Luigi si chiese come avesse fatto a non accorgersene prima.
Ma un televisore poteva rovinarsi, esplodere, bruciare.
Non imputridire.
Sullo schermo il presentatore aveva un’espressione contrita e stava parlando della grave tragedia che aveva colpito recentemente il popolo italiano. Subito dopo, senza quasi soluzione di continuità, i muscoli facciali si tesero in un sorriso bianco e luminoso e l’anchorman introdusse l’ospite canoro.
Le soubrette applaudivano e sorridevano come statue viventi in un tempio di luce. Faceva loro eco l’applauso del pubblico. Un coro furioso di battiti di mani, forte sempre più forte, un fragore così intenso da essere prossimo al silenzio, che uccideva ogni pensiero cosciente.
Gli uomini e le donne, seduti in platea, si affidavano alla benevolenza del Dio Serpente che cambiava pelle e rimaneva sempre uguale a sé stesso, avvolgendo nelle sue spire cervelli e anime, impedendo loro ogni possibilità di uscita.
Luigi stava capendo.
Luigi capì.
Luigi aveva capito.

Dalla cucina uscì un uomo che impugnava un coltello.
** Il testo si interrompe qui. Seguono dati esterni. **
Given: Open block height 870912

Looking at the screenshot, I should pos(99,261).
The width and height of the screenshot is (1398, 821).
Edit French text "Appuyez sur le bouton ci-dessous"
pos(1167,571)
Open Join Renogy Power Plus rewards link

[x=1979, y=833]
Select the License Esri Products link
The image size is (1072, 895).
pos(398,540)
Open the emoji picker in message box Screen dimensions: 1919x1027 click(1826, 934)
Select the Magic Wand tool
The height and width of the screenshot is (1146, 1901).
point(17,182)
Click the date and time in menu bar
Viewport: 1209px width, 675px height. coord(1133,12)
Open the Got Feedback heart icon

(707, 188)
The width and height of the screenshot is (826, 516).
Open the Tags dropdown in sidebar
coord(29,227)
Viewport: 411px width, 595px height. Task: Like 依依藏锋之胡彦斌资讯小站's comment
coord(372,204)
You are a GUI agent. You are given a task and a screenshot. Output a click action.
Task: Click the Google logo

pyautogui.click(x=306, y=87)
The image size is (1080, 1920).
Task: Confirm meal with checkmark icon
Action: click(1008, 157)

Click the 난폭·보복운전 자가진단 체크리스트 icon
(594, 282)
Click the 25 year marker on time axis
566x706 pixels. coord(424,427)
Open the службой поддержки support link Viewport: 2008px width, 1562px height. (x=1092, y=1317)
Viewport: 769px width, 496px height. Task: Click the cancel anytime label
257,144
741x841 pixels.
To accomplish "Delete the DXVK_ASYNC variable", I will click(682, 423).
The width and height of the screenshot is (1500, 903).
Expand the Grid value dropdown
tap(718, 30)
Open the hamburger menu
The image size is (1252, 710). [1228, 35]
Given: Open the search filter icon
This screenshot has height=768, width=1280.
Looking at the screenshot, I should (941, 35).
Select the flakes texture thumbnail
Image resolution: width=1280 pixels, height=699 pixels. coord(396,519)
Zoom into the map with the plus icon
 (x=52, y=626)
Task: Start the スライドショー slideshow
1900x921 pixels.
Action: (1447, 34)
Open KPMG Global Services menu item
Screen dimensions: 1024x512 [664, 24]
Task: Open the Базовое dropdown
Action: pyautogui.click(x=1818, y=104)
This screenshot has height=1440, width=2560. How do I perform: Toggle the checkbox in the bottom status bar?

Il manico era di legno scuro e la lunga lama affilata era sporca di sangue.
L’uomo era nudo.
Il sangue sgocciolava sul pavimento, scorreva sui piedi, sulle caviglie, sui muscoli dei polpacci e sulle cosce, usciva in fiotti dalla ferita aperta tra le gambe che occupava lo spazio dove prima erano gli organi genitali. Gli addominali erano rossi del sangue che fluiva dai capezzoli strappati. I muscoli della mascella erano rigidi. Le labbra, rivoltate come un fiore, si dischiudevano attorno alla dentatura digrignante da teschio. Gli occhi, con le palpebre tagliate, erano condannati allo sguardo eterno.
Incisioni sanguinanti, come geroglifici indecifrabili, percorrevano tutto il volto.

Lea, seduta sul letto con ancora indosso l’accappatoio, stava sfogliando una rubrica telefonica. I numeri più importanti erano accanto a nomi scritti a caratteri maiuscoli. Sulle lenzuola bianche riposavano vecchi albi a fumetti sui vampiri, le pagine aperte e piegate. Su di lei si profilò un’ombra.
Alle sue spalle la voce di Luigi disse: “Senti, amore, ci stai pensando ancora?”
“…a cosa?” rispose Lea senza voltarsi.
“Essere sempre giovani.”
“…”
“No, perché un modo ci sarebbe…”
Lea si voltò lentamente – un’espressione interrogativa in volto – verso il riflesso della lama.